** DATA ENTRIES **

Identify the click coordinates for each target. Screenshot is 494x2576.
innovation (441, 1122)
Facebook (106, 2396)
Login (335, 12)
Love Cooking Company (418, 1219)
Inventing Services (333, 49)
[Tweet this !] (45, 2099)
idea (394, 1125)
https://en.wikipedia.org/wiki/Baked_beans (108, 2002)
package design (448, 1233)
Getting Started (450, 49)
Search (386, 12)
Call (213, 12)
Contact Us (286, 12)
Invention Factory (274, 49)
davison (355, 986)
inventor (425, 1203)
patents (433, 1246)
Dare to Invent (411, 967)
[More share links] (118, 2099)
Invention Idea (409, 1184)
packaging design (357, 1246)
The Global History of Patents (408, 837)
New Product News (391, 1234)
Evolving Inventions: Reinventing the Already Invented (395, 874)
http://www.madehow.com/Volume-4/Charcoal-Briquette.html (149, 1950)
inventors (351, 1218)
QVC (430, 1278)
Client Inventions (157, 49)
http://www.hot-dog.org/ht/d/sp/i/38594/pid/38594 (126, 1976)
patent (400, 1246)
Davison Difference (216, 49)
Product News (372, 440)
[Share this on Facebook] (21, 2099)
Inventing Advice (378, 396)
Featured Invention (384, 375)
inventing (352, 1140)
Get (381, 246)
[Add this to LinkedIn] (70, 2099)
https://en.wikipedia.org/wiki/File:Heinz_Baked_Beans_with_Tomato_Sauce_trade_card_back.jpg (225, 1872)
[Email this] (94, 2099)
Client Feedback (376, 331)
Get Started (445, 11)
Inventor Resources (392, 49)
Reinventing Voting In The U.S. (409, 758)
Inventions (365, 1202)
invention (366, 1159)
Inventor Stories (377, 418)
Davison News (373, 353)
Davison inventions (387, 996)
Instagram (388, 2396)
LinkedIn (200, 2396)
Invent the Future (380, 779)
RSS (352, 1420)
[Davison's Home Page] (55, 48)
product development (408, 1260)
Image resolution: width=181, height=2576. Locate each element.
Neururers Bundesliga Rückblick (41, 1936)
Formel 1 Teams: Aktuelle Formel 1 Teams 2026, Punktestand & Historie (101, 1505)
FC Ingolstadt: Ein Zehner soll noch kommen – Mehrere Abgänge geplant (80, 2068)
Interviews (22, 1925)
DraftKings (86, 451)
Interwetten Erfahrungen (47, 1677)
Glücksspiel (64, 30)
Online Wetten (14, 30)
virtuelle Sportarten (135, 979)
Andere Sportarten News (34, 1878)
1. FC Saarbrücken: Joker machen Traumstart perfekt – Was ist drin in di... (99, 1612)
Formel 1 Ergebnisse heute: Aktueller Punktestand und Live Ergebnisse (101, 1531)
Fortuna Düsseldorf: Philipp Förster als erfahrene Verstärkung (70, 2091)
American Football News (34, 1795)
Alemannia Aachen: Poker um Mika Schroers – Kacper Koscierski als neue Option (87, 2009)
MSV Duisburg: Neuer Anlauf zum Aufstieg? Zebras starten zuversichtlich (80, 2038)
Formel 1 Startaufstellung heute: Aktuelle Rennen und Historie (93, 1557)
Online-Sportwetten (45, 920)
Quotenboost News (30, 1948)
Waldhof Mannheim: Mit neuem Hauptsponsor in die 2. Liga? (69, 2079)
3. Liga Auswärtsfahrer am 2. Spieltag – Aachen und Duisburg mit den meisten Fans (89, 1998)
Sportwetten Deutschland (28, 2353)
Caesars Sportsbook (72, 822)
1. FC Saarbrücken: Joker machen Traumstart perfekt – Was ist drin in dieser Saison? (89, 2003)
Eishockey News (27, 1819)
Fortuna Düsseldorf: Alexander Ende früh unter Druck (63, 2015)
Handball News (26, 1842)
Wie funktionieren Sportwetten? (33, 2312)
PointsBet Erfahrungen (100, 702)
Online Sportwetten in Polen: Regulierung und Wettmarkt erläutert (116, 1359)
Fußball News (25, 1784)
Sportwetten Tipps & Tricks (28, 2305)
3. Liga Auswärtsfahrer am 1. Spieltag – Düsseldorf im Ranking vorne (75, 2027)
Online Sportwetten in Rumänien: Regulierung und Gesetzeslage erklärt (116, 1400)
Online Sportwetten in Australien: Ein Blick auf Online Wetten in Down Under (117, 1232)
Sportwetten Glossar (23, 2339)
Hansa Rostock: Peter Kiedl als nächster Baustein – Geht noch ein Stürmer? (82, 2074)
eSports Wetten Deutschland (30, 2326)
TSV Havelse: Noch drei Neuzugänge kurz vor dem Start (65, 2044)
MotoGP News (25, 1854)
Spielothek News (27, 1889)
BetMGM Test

** PROMPT **
Set down all of the records above, line by line, without altering a single character.

** TASK OUTPUT **
Identify the click coordinates for each target. Screenshot is 494x2576.
innovation (441, 1122)
Facebook (106, 2396)
Login (335, 12)
Love Cooking Company (418, 1219)
Inventing Services (333, 49)
[Tweet this !] (45, 2099)
idea (394, 1125)
https://en.wikipedia.org/wiki/Baked_beans (108, 2002)
package design (448, 1233)
Getting Started (450, 49)
Search (386, 12)
Call (213, 12)
Contact Us (286, 12)
Invention Factory (274, 49)
davison (355, 986)
inventor (425, 1203)
patents (433, 1246)
Dare to Invent (411, 967)
[More share links] (118, 2099)
Invention Idea (409, 1184)
packaging design (357, 1246)
The Global History of Patents (408, 837)
New Product News (391, 1234)
Evolving Inventions: Reinventing the Already Invented (395, 874)
http://www.madehow.com/Volume-4/Charcoal-Briquette.html (149, 1950)
inventors (351, 1218)
QVC (430, 1278)
Client Inventions (157, 49)
http://www.hot-dog.org/ht/d/sp/i/38594/pid/38594 (126, 1976)
patent (400, 1246)
Davison Difference (216, 49)
Product News (372, 440)
[Share this on Facebook] (21, 2099)
Inventing Advice (378, 396)
Featured Invention (384, 375)
inventing (352, 1140)
Get (381, 246)
[Add this to LinkedIn] (70, 2099)
https://en.wikipedia.org/wiki/File:Heinz_Baked_Beans_with_Tomato_Sauce_trade_card_back.jpg (225, 1872)
[Email this] (94, 2099)
Client Feedback (376, 331)
Get Started (445, 11)
Inventor Resources (392, 49)
Reinventing Voting In The U.S. (409, 758)
Inventions (365, 1202)
invention (366, 1159)
Inventor Stories (377, 418)
Davison News (373, 353)
Davison inventions (387, 996)
Instagram (388, 2396)
LinkedIn (200, 2396)
Invent the Future (380, 779)
RSS (352, 1420)
[Davison's Home Page] (55, 48)
product development (408, 1260)
Image resolution: width=181, height=2576. Locate each element.
Neururers Bundesliga Rückblick (41, 1936)
Formel 1 Teams: Aktuelle Formel 1 Teams 2026, Punktestand & Historie (101, 1505)
FC Ingolstadt: Ein Zehner soll noch kommen – Mehrere Abgänge geplant (80, 2068)
Interviews (22, 1925)
DraftKings (86, 451)
Interwetten Erfahrungen (47, 1677)
Glücksspiel (64, 30)
Online Wetten (14, 30)
virtuelle Sportarten (135, 979)
Andere Sportarten News (34, 1878)
1. FC Saarbrücken: Joker machen Traumstart perfekt – Was ist drin in di... (99, 1612)
Formel 1 Ergebnisse heute: Aktueller Punktestand und Live Ergebnisse (101, 1531)
Fortuna Düsseldorf: Philipp Förster als erfahrene Verstärkung (70, 2091)
American Football News (34, 1795)
Alemannia Aachen: Poker um Mika Schroers – Kacper Koscierski als neue Option (87, 2009)
MSV Duisburg: Neuer Anlauf zum Aufstieg? Zebras starten zuversichtlich (80, 2038)
Formel 1 Startaufstellung heute: Aktuelle Rennen und Historie (93, 1557)
Online-Sportwetten (45, 920)
Quotenboost News (30, 1948)
Waldhof Mannheim: Mit neuem Hauptsponsor in die 2. Liga? (69, 2079)
3. Liga Auswärtsfahrer am 2. Spieltag – Aachen und Duisburg mit den meisten Fans (89, 1998)
Sportwetten Deutschland (28, 2353)
Caesars Sportsbook (72, 822)
1. FC Saarbrücken: Joker machen Traumstart perfekt – Was ist drin in dieser Saison? (89, 2003)
Eishockey News (27, 1819)
Fortuna Düsseldorf: Alexander Ende früh unter Druck (63, 2015)
Handball News (26, 1842)
Wie funktionieren Sportwetten? (33, 2312)
PointsBet Erfahrungen (100, 702)
Online Sportwetten in Polen: Regulierung und Wettmarkt erläutert (116, 1359)
Fußball News (25, 1784)
Sportwetten Tipps & Tricks (28, 2305)
3. Liga Auswärtsfahrer am 1. Spieltag – Düsseldorf im Ranking vorne (75, 2027)
Online Sportwetten in Rumänien: Regulierung und Gesetzeslage erklärt (116, 1400)
Online Sportwetten in Australien: Ein Blick auf Online Wetten in Down Under (117, 1232)
Sportwetten Glossar (23, 2339)
Hansa Rostock: Peter Kiedl als nächster Baustein – Geht noch ein Stürmer? (82, 2074)
eSports Wetten Deutschland (30, 2326)
TSV Havelse: Noch drei Neuzugänge kurz vor dem Start (65, 2044)
MotoGP News (25, 1854)
Spielothek News (27, 1889)
BetMGM Test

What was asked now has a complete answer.